** Rows showing where targets appear **
** START **
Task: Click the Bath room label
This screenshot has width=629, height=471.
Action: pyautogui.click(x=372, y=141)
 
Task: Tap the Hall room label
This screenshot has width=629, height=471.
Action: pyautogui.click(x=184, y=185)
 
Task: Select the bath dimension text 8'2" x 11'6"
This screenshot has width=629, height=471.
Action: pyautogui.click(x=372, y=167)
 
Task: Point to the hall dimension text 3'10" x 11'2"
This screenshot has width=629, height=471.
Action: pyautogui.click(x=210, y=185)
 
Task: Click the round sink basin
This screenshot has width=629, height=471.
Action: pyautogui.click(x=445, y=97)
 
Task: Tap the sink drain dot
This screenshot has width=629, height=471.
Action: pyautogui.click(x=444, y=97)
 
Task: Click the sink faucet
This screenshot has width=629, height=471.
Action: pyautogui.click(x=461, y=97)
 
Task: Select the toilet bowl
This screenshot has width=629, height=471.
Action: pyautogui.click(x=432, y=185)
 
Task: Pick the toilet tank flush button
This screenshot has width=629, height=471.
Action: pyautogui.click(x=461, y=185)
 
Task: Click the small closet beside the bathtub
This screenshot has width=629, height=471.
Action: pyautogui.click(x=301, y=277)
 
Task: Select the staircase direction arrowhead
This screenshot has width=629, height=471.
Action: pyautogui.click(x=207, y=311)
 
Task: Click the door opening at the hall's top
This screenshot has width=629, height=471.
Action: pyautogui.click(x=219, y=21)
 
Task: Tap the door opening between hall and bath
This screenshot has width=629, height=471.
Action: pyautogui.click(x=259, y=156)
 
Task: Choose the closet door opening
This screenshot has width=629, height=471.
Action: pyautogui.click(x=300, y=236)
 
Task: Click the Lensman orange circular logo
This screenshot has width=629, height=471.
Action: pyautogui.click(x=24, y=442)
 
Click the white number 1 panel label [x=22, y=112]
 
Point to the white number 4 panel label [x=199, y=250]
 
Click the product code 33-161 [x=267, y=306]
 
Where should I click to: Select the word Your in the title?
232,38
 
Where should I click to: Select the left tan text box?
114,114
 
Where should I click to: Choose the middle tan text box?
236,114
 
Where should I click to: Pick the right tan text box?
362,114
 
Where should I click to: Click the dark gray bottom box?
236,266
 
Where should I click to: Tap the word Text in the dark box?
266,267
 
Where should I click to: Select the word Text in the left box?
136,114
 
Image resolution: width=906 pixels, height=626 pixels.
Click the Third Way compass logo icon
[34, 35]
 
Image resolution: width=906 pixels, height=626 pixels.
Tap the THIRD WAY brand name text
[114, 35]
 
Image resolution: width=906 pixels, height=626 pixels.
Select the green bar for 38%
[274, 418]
** END **
** Exercise brief **
List each line in the records above that contains the word "toilet".

** Written reply **
Task: Select the toilet bowl
Task: Pick the toilet tank flush button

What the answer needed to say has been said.